_Assignment:_
Would you return the lines between the one holding "This screenshot has height=667, width=1568." and the one holding "You are a computer-use agent. Image", inclusive, and only those, exactly as they stand in the listing below?

_Recorded data:_

________________________________________

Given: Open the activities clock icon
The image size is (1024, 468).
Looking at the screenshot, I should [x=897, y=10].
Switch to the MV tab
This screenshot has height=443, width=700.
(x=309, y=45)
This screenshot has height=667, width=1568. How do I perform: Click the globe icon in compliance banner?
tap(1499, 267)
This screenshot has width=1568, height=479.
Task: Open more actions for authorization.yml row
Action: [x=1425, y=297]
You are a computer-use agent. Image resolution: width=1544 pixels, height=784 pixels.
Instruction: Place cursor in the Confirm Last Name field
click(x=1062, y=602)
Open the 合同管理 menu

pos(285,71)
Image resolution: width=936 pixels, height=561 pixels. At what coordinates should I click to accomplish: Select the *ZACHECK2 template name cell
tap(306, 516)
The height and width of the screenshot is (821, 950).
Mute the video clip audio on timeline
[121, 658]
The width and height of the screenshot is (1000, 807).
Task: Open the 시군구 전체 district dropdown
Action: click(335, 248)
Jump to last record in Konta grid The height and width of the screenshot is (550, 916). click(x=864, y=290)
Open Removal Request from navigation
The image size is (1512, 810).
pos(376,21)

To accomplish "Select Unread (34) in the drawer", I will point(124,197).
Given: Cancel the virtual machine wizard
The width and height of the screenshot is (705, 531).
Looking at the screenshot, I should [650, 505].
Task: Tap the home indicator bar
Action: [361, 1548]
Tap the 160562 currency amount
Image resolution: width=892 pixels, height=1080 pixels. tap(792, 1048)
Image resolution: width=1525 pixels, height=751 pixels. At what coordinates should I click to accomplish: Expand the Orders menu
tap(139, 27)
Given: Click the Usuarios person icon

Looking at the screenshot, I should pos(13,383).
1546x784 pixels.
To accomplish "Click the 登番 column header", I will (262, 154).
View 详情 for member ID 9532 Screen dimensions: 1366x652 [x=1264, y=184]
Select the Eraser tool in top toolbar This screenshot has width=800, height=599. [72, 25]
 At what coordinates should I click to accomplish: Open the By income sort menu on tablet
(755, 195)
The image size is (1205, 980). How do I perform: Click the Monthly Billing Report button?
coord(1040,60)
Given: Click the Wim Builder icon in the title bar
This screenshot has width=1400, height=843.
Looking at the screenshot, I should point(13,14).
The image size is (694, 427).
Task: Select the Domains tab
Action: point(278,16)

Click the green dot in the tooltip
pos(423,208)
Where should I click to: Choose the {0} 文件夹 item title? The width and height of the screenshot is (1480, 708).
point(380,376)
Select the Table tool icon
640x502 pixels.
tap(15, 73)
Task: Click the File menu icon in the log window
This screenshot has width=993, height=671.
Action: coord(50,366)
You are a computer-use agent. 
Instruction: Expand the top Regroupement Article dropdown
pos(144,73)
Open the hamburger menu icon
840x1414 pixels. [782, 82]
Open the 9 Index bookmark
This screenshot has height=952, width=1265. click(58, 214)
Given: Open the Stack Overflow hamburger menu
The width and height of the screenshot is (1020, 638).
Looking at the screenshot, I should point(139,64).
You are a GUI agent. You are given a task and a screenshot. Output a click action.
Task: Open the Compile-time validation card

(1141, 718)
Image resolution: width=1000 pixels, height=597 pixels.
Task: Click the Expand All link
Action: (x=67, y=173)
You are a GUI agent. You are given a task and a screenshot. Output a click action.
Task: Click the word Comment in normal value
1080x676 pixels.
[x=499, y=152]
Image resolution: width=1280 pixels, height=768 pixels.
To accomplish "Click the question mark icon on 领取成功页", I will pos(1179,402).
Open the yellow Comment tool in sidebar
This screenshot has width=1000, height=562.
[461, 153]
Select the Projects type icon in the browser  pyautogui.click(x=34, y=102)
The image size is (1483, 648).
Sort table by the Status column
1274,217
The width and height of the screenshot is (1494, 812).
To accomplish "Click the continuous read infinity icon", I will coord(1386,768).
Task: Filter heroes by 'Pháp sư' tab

________________________________________

_Task output:_
This screenshot has height=667, width=1568. How do I perform: Click the globe icon in compliance banner?
tap(1499, 267)
This screenshot has width=1568, height=479.
Task: Open more actions for authorization.yml row
Action: [x=1425, y=297]
You are a computer-use agent. Image resolution: width=1544 pixels, height=784 pixels.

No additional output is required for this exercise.